▸ Work instructions:
What is needed is an exact copy of the lines from the one containing "The image size is (1566, 784)." through the last line of the records below, with no pictures.

[[ Listed records, beginning ]]

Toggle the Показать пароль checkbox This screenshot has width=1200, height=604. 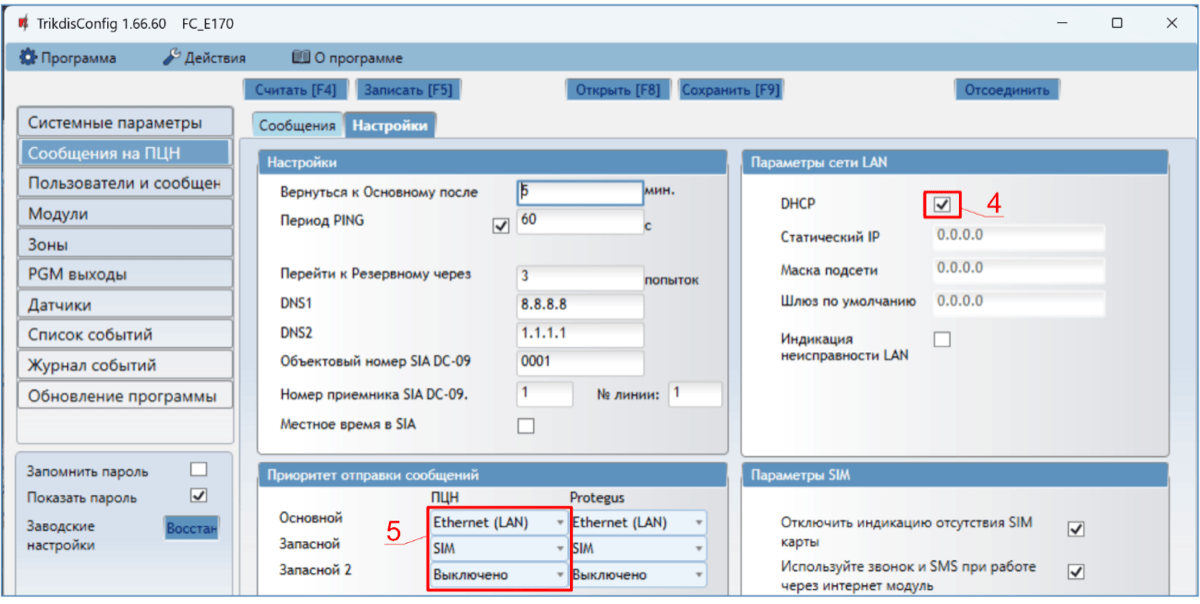point(198,495)
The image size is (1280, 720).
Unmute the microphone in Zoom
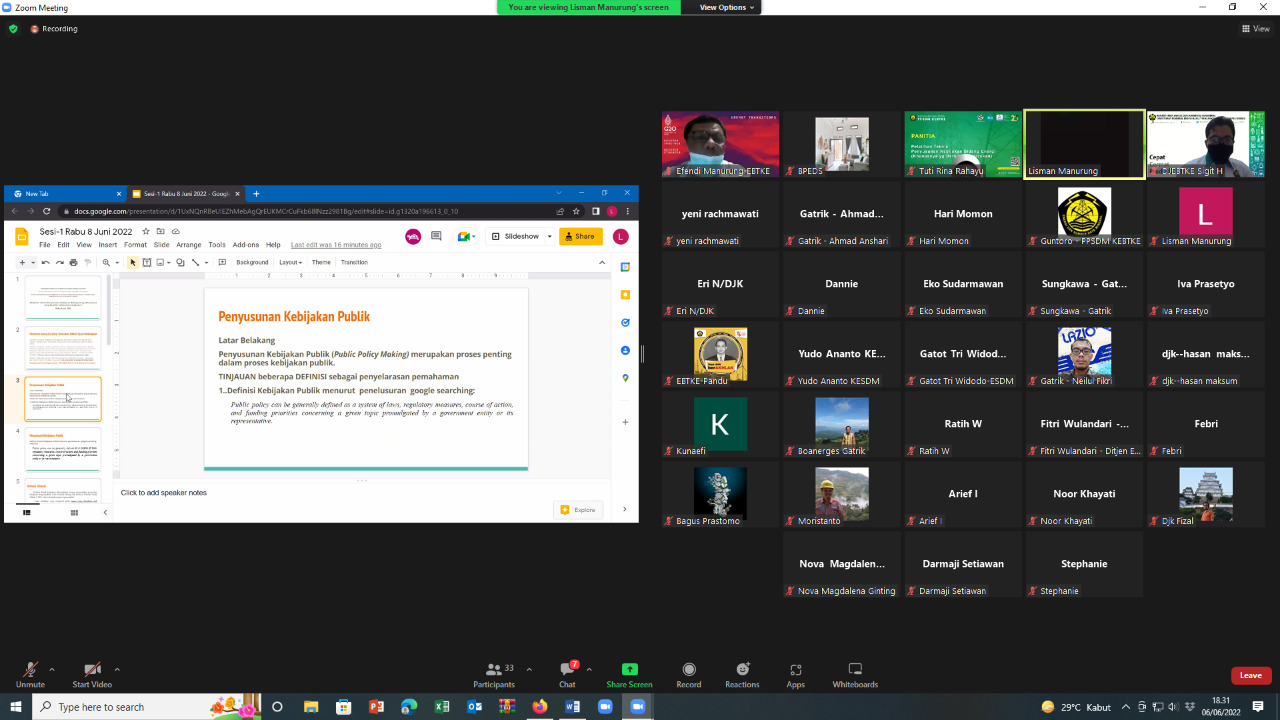pos(30,670)
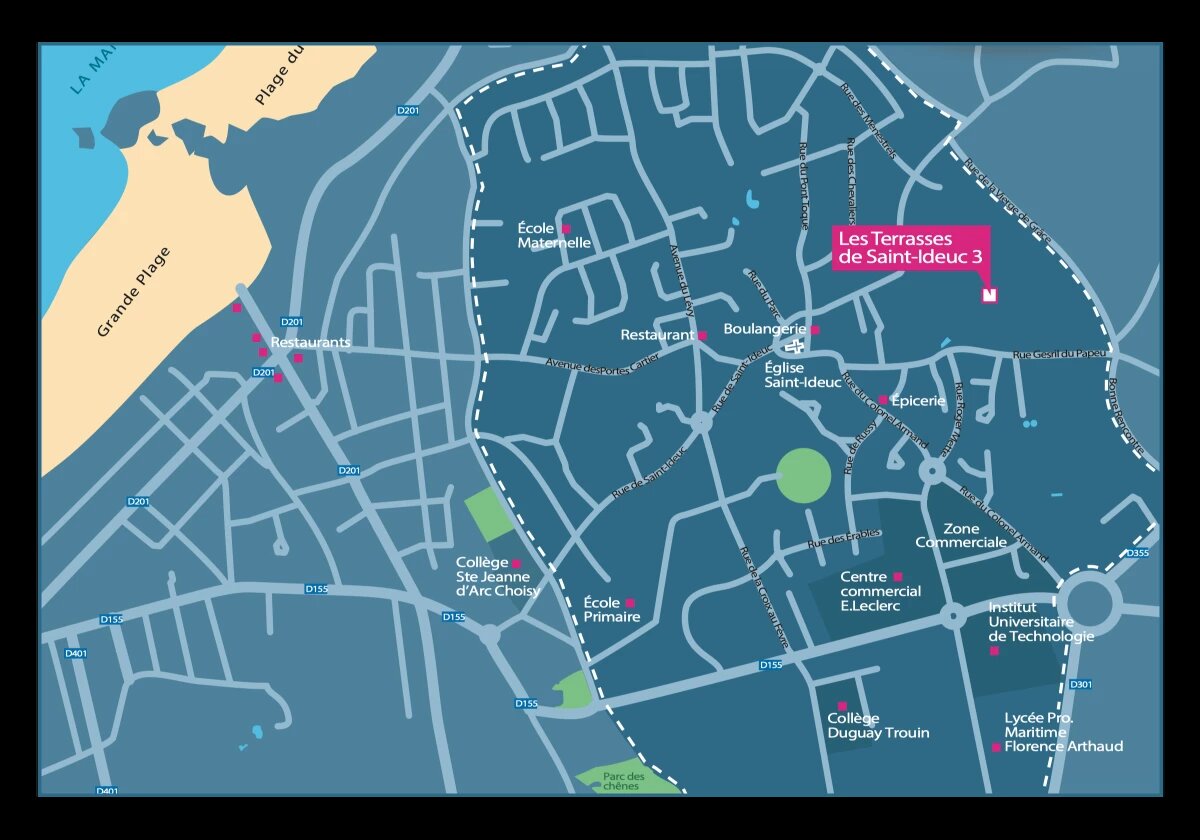Click the D301 road badge
The image size is (1200, 840).
tap(1080, 685)
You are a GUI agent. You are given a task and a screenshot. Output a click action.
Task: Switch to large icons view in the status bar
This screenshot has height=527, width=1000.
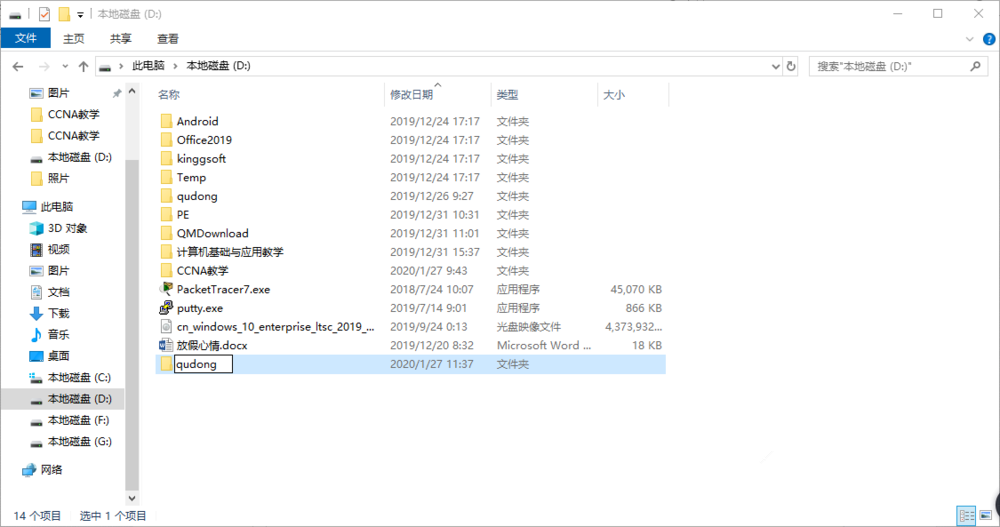pos(984,516)
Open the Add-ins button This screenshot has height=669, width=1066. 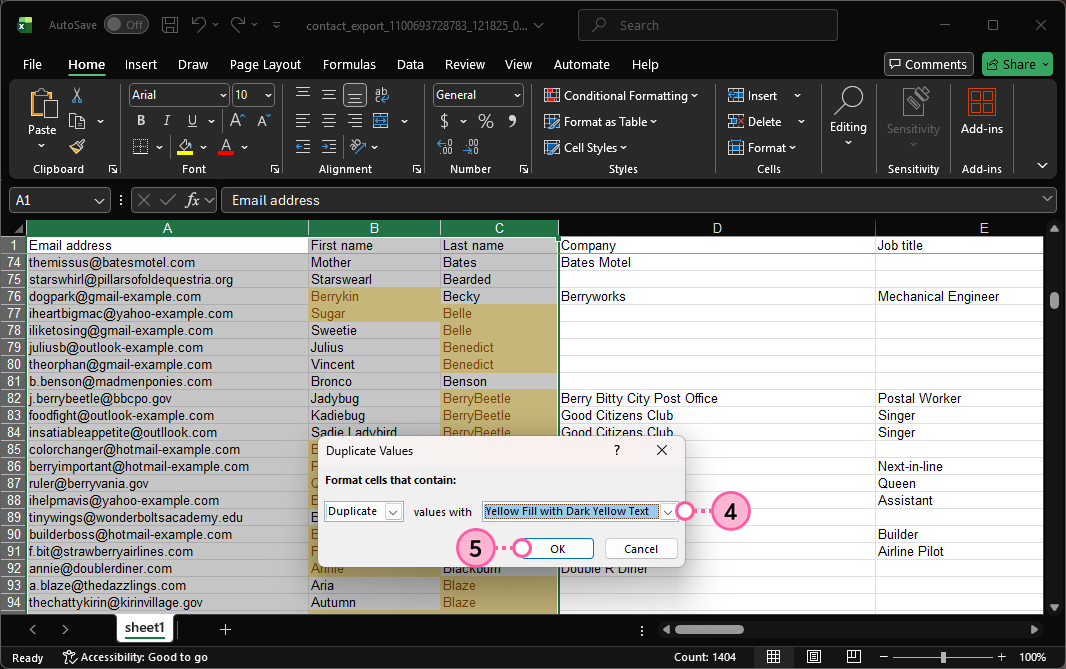(x=981, y=110)

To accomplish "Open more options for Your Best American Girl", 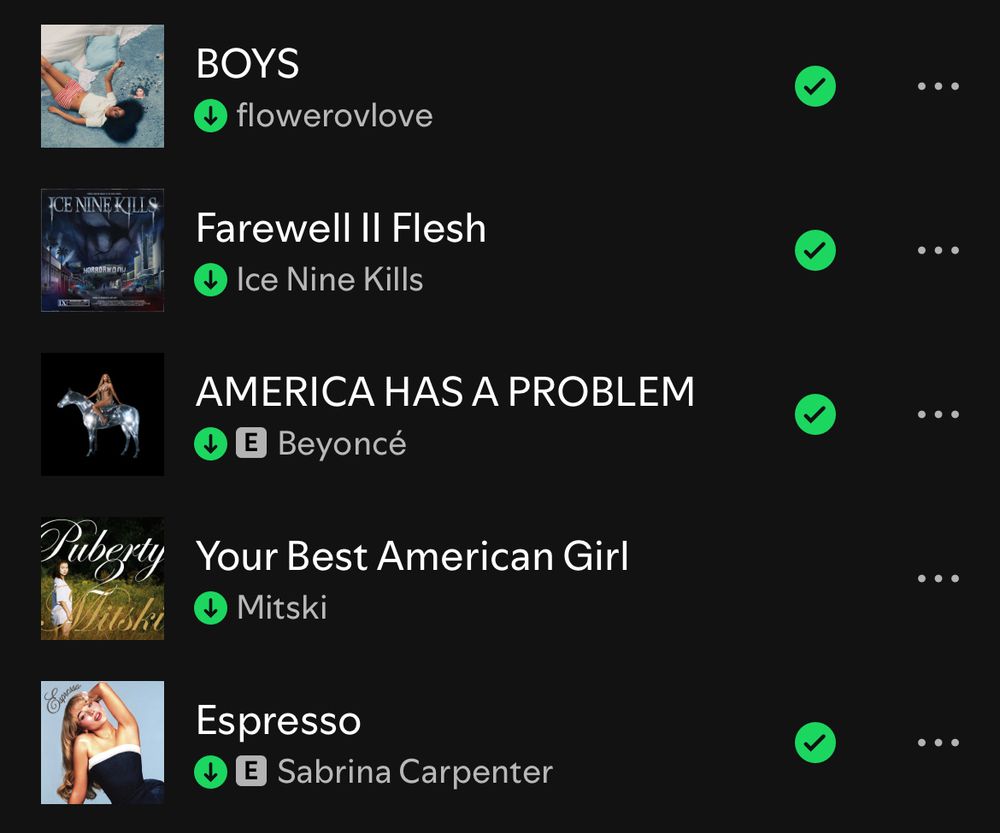I will 938,579.
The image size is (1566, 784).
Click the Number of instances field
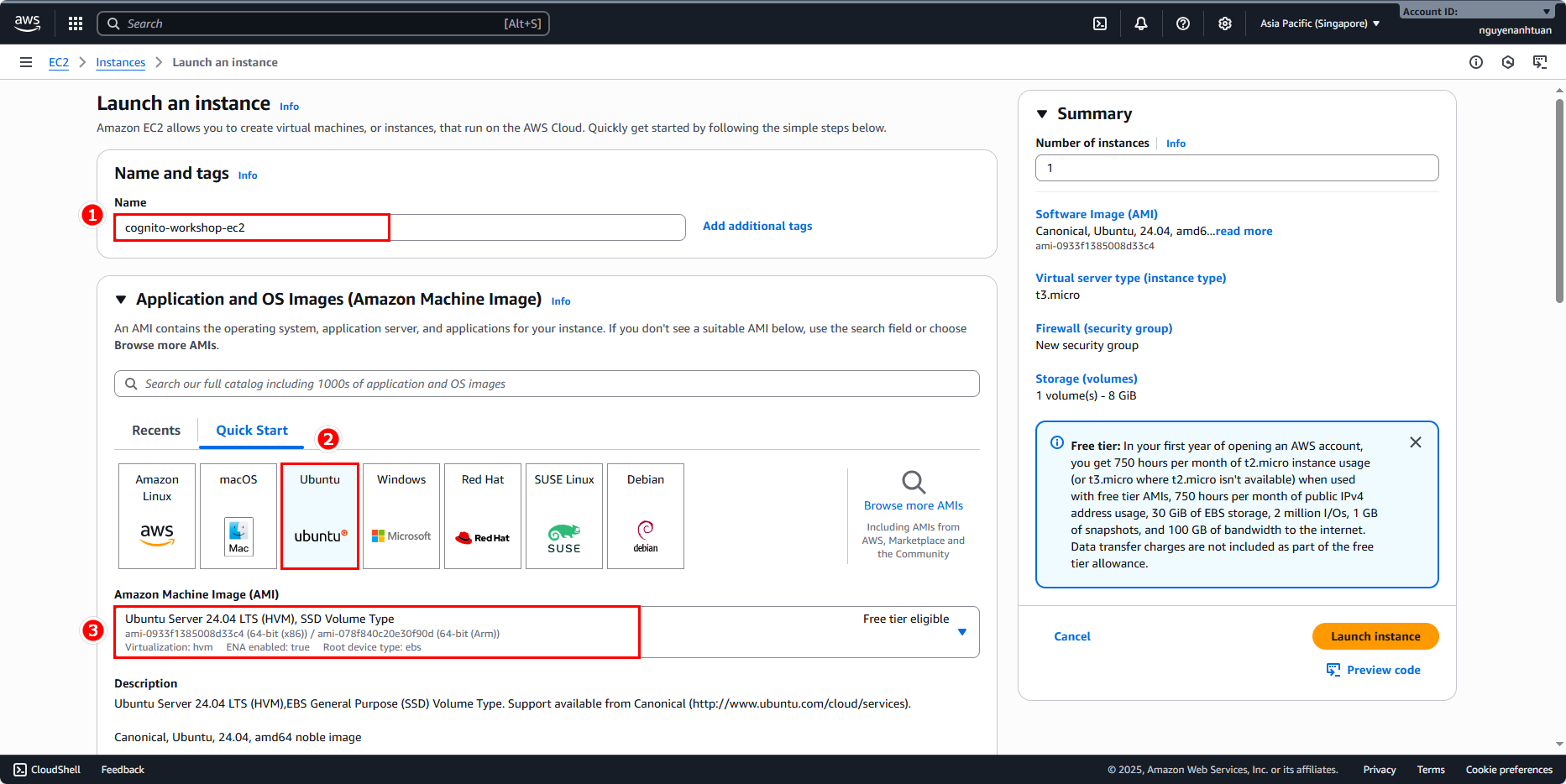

[[ Listed records, end ]]

▸ Output for this task:
The image size is (1566, 784).
Click the Number of instances field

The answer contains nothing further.